#### [INSTRUCTIONS FOR THE TASK]
Copy every one of the items below word for word, keeping each line as it appears.

#### [Records]
---*---

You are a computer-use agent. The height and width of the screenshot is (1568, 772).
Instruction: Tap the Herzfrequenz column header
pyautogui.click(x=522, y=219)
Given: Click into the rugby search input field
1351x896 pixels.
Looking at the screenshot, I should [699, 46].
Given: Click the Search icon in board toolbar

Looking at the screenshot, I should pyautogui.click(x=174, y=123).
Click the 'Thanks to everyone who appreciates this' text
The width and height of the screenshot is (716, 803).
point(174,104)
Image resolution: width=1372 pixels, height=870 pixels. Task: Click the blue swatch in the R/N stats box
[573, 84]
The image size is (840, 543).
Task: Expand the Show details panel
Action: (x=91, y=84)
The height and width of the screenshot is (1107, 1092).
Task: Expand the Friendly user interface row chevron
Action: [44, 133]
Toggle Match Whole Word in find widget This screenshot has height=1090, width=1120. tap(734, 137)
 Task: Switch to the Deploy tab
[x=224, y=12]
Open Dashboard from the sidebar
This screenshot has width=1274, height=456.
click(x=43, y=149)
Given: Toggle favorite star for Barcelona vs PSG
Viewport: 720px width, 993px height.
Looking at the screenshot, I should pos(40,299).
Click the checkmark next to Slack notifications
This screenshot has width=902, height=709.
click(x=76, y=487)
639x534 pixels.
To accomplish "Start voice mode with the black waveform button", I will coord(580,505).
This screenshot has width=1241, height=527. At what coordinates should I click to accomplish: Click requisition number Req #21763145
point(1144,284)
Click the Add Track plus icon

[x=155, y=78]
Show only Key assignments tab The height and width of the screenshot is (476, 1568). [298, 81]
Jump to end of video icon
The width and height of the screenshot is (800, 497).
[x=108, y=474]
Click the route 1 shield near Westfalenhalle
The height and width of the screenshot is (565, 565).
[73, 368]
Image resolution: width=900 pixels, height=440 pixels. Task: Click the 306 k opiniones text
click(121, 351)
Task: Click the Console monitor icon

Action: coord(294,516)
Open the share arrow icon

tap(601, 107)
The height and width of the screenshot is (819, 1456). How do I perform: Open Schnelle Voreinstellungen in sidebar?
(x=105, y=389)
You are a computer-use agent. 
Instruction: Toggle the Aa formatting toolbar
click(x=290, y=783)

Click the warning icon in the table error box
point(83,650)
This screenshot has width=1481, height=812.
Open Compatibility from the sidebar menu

---*---

#### [WRITTEN SOLUTION]
You are a computer-use agent. The height and width of the screenshot is (1568, 772).
Instruction: Tap the Herzfrequenz column header
pyautogui.click(x=522, y=219)
Given: Click into the rugby search input field
1351x896 pixels.
Looking at the screenshot, I should [699, 46].
Given: Click the Search icon in board toolbar

Looking at the screenshot, I should pyautogui.click(x=174, y=123).
Click the 'Thanks to everyone who appreciates this' text
The width and height of the screenshot is (716, 803).
point(174,104)
Image resolution: width=1372 pixels, height=870 pixels. Task: Click the blue swatch in the R/N stats box
[573, 84]
The image size is (840, 543).
Task: Expand the Show details panel
Action: (x=91, y=84)
The height and width of the screenshot is (1107, 1092).
Task: Expand the Friendly user interface row chevron
Action: [44, 133]
Toggle Match Whole Word in find widget This screenshot has height=1090, width=1120. tap(734, 137)
 Task: Switch to the Deploy tab
[x=224, y=12]
Open Dashboard from the sidebar
This screenshot has width=1274, height=456.
click(x=43, y=149)
Given: Toggle favorite star for Barcelona vs PSG
Viewport: 720px width, 993px height.
Looking at the screenshot, I should pos(40,299).
Click the checkmark next to Slack notifications
This screenshot has width=902, height=709.
click(x=76, y=487)
639x534 pixels.
To accomplish "Start voice mode with the black waveform button", I will coord(580,505).
This screenshot has width=1241, height=527. At what coordinates should I click to accomplish: Click requisition number Req #21763145
point(1144,284)
Click the Add Track plus icon

[x=155, y=78]
Show only Key assignments tab The height and width of the screenshot is (476, 1568). [298, 81]
Jump to end of video icon
The width and height of the screenshot is (800, 497).
[x=108, y=474]
Click the route 1 shield near Westfalenhalle
The height and width of the screenshot is (565, 565).
[73, 368]
Image resolution: width=900 pixels, height=440 pixels. Task: Click the 306 k opiniones text
click(121, 351)
Task: Click the Console monitor icon

Action: coord(294,516)
Open the share arrow icon

tap(601, 107)
The height and width of the screenshot is (819, 1456). How do I perform: Open Schnelle Voreinstellungen in sidebar?
(x=105, y=389)
You are a computer-use agent. 
Instruction: Toggle the Aa formatting toolbar
click(x=290, y=783)

Click the warning icon in the table error box
point(83,650)
This screenshot has width=1481, height=812.
Open Compatibility from the sidebar menu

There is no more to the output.